Also another question should I think in maths, because we have a we have b, or do a to have b like in substituion we get in a an equation a relation for x( to be solution of that equation or because it is solution to that equation) and should I think we replace the second equation by this relation ( to have the both equation have the same couple solution or because they have the same couple soulution (y=y,x=x) I am allowed to replace)
If you toss Henry into a meat grinder and get PateofHenry. And Henry is the world's only French Speaking duck. Then tossing a French Speaking duck into a meat grinder is the same thing as tossing Henry into a meat grinder. So the result you get from tossing a French Speaking duck into a meat grinder is the same thing as tossing Henry into a meat grinder because Henry and the French speaking Duck are the exact same thing.
That's all the deepity to it that there is.
$ax + by = c$ means they are are the same thing.
So $ax + by - by = c - by$. Becauxe $ax+by$ and $c$ are the same thing so whatever we do to either of them will be the same thing as doing it to the other one of them. Instead of tossing them into a meat grinder we are subtracting $by$ from them. The result will be the same because they are the same thing.
$by - by = 0$ because we know that every number has an additive inverse that when added to itself is $0$. So $by - by$ is the same thing as zero whatever we say about $by-by$ we can say about $0$ because they are the same thing.

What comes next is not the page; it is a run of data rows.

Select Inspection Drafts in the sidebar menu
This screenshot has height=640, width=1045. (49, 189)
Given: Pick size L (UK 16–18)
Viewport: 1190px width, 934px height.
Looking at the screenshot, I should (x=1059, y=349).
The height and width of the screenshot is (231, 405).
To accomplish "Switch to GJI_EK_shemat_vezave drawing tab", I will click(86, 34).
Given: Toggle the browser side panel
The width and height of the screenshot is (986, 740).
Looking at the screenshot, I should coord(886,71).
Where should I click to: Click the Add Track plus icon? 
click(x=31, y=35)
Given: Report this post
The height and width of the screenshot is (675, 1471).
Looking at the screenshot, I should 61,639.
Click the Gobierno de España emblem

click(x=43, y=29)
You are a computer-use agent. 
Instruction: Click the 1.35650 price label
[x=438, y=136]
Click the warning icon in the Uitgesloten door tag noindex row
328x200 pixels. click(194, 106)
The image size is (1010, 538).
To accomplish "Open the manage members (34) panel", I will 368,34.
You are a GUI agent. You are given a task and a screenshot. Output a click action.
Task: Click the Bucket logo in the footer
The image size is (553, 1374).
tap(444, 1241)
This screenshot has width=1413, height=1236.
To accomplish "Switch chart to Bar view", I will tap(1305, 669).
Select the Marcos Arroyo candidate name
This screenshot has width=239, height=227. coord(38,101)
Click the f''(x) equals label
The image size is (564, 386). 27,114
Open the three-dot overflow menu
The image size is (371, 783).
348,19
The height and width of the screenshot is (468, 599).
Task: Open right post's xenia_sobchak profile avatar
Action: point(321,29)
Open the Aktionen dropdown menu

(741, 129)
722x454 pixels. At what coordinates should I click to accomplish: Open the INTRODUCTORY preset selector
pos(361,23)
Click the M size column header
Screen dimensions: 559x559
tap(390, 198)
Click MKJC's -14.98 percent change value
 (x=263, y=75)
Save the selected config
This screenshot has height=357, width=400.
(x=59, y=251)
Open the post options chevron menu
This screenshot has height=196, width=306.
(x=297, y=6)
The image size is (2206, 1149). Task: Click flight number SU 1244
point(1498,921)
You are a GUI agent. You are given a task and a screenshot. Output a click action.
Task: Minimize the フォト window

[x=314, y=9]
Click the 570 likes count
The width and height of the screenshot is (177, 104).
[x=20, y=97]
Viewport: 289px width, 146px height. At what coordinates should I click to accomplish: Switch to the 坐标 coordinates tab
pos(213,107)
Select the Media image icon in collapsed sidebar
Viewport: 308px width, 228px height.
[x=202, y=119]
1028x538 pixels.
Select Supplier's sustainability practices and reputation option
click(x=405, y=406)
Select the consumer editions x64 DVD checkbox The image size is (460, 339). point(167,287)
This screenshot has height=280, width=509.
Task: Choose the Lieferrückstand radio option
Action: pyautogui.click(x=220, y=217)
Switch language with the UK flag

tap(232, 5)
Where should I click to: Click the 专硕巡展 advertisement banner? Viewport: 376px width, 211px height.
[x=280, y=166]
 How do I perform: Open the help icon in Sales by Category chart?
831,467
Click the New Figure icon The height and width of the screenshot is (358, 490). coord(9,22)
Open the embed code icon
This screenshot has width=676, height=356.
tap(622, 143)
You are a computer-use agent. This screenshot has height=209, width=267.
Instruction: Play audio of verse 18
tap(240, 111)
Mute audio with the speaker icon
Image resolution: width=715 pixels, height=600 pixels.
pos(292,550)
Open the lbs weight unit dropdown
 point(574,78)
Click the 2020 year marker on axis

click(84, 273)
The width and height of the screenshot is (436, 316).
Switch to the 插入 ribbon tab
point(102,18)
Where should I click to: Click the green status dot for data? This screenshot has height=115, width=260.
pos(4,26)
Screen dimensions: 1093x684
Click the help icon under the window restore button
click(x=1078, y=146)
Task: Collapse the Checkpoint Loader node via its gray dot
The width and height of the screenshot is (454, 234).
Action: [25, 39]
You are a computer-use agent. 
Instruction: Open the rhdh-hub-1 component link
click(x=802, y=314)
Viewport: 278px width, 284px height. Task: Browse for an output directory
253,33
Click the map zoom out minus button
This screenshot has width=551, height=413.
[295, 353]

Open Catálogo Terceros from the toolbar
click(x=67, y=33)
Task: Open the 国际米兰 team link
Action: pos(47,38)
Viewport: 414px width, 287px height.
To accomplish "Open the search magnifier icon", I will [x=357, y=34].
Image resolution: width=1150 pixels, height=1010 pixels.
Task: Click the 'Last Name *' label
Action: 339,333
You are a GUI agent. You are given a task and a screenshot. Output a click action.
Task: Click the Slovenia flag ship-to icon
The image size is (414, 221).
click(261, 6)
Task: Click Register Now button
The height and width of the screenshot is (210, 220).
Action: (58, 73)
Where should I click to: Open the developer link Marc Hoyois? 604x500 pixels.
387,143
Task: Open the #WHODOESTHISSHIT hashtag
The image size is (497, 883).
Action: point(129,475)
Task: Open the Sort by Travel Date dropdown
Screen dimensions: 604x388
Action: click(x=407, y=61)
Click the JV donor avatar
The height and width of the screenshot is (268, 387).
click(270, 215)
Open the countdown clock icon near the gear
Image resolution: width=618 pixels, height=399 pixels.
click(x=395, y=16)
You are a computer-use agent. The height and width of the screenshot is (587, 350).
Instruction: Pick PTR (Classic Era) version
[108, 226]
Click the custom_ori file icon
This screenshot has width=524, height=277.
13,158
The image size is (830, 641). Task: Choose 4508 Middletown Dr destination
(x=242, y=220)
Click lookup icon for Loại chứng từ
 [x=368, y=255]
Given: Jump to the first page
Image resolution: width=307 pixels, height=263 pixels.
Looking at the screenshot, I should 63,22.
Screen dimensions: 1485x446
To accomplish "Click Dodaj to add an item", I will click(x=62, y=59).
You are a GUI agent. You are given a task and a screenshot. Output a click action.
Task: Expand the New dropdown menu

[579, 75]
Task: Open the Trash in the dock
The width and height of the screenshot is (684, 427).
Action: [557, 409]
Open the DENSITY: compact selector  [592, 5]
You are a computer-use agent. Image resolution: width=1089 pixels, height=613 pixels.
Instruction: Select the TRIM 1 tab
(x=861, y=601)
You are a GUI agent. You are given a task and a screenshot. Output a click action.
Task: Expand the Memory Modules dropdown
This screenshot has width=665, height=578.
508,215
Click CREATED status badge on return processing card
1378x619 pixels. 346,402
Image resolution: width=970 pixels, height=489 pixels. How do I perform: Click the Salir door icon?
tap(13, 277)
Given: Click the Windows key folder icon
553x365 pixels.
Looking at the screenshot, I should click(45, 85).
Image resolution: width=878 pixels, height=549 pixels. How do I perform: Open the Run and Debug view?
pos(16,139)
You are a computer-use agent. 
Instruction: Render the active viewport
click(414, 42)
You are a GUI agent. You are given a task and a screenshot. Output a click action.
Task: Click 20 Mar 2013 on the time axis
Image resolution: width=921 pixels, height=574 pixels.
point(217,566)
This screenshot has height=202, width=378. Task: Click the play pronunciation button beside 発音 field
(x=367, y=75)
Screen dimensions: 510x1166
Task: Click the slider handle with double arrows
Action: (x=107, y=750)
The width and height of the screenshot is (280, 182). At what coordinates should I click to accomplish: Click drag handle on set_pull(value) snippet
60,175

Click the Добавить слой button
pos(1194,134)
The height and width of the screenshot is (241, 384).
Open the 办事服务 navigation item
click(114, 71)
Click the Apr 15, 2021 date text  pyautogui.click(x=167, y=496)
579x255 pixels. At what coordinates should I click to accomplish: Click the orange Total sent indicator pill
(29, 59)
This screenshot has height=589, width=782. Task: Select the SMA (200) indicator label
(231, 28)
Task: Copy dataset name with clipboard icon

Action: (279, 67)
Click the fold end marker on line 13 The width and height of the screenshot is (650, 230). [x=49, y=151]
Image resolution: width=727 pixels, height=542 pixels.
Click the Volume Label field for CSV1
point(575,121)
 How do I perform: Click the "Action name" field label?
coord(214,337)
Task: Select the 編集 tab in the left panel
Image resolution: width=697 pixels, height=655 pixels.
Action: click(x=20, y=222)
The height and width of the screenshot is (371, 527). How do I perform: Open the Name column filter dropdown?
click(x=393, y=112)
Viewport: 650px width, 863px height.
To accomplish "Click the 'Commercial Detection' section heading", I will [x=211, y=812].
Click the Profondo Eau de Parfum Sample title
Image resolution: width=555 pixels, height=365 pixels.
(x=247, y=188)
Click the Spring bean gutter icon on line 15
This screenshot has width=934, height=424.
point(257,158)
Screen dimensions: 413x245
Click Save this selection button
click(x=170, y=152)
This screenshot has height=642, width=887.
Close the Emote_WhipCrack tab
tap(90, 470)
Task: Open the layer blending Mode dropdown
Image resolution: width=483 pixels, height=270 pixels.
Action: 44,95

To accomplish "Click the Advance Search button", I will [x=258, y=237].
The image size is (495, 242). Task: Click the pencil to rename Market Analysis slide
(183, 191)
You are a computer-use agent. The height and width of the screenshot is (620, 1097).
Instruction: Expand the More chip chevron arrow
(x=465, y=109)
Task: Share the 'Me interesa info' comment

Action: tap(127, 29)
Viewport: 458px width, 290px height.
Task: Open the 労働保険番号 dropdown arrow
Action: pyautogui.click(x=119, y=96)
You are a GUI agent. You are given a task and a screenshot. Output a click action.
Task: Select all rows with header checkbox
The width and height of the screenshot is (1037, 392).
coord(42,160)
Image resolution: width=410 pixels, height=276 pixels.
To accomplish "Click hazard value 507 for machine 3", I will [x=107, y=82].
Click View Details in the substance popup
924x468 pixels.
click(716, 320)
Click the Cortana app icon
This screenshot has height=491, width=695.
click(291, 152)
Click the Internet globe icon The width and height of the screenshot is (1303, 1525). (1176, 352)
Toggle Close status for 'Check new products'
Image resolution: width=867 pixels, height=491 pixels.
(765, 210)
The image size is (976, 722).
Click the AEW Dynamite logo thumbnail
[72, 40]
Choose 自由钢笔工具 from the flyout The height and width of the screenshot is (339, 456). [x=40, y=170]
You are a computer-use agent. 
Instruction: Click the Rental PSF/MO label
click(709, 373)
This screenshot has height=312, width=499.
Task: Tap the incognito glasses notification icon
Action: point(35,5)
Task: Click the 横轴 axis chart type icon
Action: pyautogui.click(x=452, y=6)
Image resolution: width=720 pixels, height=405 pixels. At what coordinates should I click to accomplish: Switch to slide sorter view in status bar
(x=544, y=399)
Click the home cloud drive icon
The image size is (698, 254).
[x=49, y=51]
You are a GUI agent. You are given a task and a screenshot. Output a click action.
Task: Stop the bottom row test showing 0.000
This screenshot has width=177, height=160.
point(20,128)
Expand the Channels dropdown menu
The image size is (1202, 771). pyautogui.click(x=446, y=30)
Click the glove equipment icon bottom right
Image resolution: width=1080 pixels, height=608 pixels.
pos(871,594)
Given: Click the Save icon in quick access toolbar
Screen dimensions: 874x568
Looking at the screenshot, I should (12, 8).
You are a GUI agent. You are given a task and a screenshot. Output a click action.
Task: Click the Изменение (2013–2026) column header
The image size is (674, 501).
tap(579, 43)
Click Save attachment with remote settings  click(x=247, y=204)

$ax + by - by = c - by \implies ax + 0 = c-by$. And as $anything + 0 = anything$ (that's what $0$ is) we know $ax = c-by$.
Which means $ax = c-by$ are the same thing. So we whatever we do to one is the same thing as doing to the other.
$\frac {ax}a = \frac {c-by}a$. And as $\frac {\cdot}a$ means "undoing" multiplying by $a$ (we know that we can do that because we know numbers work that way; for any non-zero $a$ we can divide by $a$ and when we divide $a$ by $a$ we get $1$ and because division distributes we have $\frac {ax}a = \frac aa x$ so $\frac aa x = 1*x = x$.)
So we know $x = \frac {c-by}a$ so, again $x$ and $\frac {c-by}a$ are both the same thing. So whatever we do to each of them will result in the same result.
So $a'(x) + b'y$ and $a'( \frac {c-by}a) + b'y$ will both be the same thing. (Because $x$ and $\frac {c-by}a$ are the same thing.)
And we know that $a'x + b'y = c'$ means $a'x + b'y$ and $c'$ are the same thing. ANd $a'x + b'y$ and $a'( \frac {c-by}a) + b'y$ are the same thing. So we have three names for the same thing: $c'$ and $a'( \frac {c-by}a) + b'y$ and $a'x+b'y$.
SO $a'( \frac {c-by}a) + b'y$ and $c'$ are two names for the same thing so:
$a'( \frac {c-by}a) + b'y = c'$. And ... we keep going.
No teacher on the planet is going to want this much detail. And no student who doesn't ask when want us explaining in this much detail.
But all good students will at some point ask "How do we know something is true". And in this case the answer is. $M = W$ means $M$ and $W$ are two names for the same thing. ANd what ever we do to $M$ will be the same thing as doing it to $W$ because $M$ and $W$ are the same thing. And that's really all there is to it.